What fragrances have positive personal associations?


This means that there is no one-size-fits-all when it comes to aroma. For me, the scent of cut grass is an uplifting, welcoming smell. I associate it with playing outside as a child, a happy memory.

However, for a hay fever sufferer whose allergies are set off by the pollen that is kicked up when the grass is cut, the same smell may heighten anxiety. Choosing to garden with fragrances that you, personally, enjoy is a must when harnessing scent for health.

Getting a whiff of something that has generic positive associations for you has especially powerful health benefits.

So, if the hot, heavy perfume of tomato plants growing in a greenhouse reminds you of the precise moment that brings you joy, the health benefits will be that much more pronounced.

Great news for lucky people who have many happy memories surrounding the fragrances of gardening!

How to Grow Your Own fragrances to benefit your health

Choosing to garden with fragrances you like and that evoke happy memories for you, will provide a myriad of health benefits. And, quite frankly, who doesn’t want lower stress levels, better coping mechanisms and to be in a better mood?

Indeed, studies show that not only does being in a better mood feel good in itself, it also has knock-on benefits. It increases your productivity, ability to cope in emotionally-fraught situations and your tendency to help others.

Additionally, when you’re more productive, emotionally resilient and helpful, this puts you in an even better mood.

Here’s how to harness scent for health when growing your own:

Rhubarb in the ground

1. Plant for perfume

Pick plants whose fragrance you enjoy. Tomatoes, leeks, onions, horseradish, herbs and anything in the Ribes family give off pungent aromas while growing. Potatoes have a delightful earthy smell, gooseberries a tart zing, rhubarb a bittersweet aroma when harvested.

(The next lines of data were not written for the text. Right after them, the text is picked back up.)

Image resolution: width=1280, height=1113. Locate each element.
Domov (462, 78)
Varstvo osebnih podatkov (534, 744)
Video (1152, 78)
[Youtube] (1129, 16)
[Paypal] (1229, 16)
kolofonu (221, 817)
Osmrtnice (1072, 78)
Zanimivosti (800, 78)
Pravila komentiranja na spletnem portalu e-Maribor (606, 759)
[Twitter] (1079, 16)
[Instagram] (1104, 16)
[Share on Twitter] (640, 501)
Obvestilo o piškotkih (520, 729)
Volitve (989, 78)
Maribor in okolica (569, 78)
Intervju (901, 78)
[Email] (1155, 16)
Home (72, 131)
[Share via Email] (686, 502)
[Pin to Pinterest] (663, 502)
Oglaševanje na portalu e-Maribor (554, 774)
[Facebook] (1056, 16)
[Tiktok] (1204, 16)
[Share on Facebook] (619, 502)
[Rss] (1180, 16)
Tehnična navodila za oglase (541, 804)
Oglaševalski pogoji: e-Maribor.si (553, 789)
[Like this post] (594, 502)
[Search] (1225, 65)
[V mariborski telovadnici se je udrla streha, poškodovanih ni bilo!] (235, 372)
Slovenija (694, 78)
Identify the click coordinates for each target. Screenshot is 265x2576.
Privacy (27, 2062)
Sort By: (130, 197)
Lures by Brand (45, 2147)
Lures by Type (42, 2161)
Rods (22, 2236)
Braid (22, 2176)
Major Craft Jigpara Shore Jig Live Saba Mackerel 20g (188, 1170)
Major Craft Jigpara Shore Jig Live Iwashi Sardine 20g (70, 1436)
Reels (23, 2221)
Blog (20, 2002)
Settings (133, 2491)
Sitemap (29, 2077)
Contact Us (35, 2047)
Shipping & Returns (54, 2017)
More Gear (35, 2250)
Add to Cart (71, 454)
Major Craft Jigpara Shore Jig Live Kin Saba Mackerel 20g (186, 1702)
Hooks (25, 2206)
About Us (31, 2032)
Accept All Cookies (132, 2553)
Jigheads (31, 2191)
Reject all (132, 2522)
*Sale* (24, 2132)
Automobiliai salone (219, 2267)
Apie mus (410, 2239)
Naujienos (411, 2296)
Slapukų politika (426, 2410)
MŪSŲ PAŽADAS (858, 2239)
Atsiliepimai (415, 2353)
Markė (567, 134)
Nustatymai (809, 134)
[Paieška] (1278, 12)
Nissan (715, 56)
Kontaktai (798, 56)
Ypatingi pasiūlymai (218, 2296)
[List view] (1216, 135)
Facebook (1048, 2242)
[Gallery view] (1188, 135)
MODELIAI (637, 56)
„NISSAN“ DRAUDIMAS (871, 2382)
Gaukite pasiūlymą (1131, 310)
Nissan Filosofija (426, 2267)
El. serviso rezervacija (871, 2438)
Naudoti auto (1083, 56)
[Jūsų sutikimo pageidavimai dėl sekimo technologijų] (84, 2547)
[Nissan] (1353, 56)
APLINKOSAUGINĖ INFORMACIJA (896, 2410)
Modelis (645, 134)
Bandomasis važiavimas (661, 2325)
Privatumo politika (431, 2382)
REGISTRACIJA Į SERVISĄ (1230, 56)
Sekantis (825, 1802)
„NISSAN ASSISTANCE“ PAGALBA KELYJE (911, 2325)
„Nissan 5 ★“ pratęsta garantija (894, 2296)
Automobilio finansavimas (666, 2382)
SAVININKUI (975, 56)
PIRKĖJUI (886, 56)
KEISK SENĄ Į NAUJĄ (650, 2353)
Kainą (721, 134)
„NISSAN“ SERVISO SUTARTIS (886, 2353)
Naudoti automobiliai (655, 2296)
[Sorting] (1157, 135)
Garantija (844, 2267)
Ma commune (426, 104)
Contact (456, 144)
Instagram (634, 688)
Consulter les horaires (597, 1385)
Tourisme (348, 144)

Bees and a beehive with wax

2. Job’s a good-un

Plants aren’t the only way to incorporate scent into your gardening regimen. Love the sweet scent of rotting compost? Get a compost bin. Enjoy the fragrance of an open bee hive? Consider bee-keeping. Include your own personal favourites in your routine.

hanging basket

3. Choose the right spot

Think not only about what to choose, but where to put it. At the entrance to your allotment, in hanging baskets fixed to your shed, along your garden path—put pleasant aromas in your way and get a health boost every time you brush past them.


4. Plant for the plate

Many things that don’t have a scent while growing release incredible aromas when picked, sliced or cooked. Be it the sweet scent of honey-roasted parsnips, the heady perfume of freshly picked rosemary or the mouth-watering aroma of garlic cooking the pan. Choose produce that delights come cropping time.

Cutting chives herbs for scent and positive association

5. Look to the future

If you have children in your life, create positive associations with gardening fragrances that will last a lifetime. Get them pinching out tomatoes, snipping herbs for dinner, putting food scraps in the wormery—anything that exposes them to aromas in a fun and interesting way.

Beautiful perfumes can have a positive impact that goes far beyond putting a smile on your face on the allotment. Find a way to include your own personal favourites in your routine and you’ll improve your emotional and physical well-being.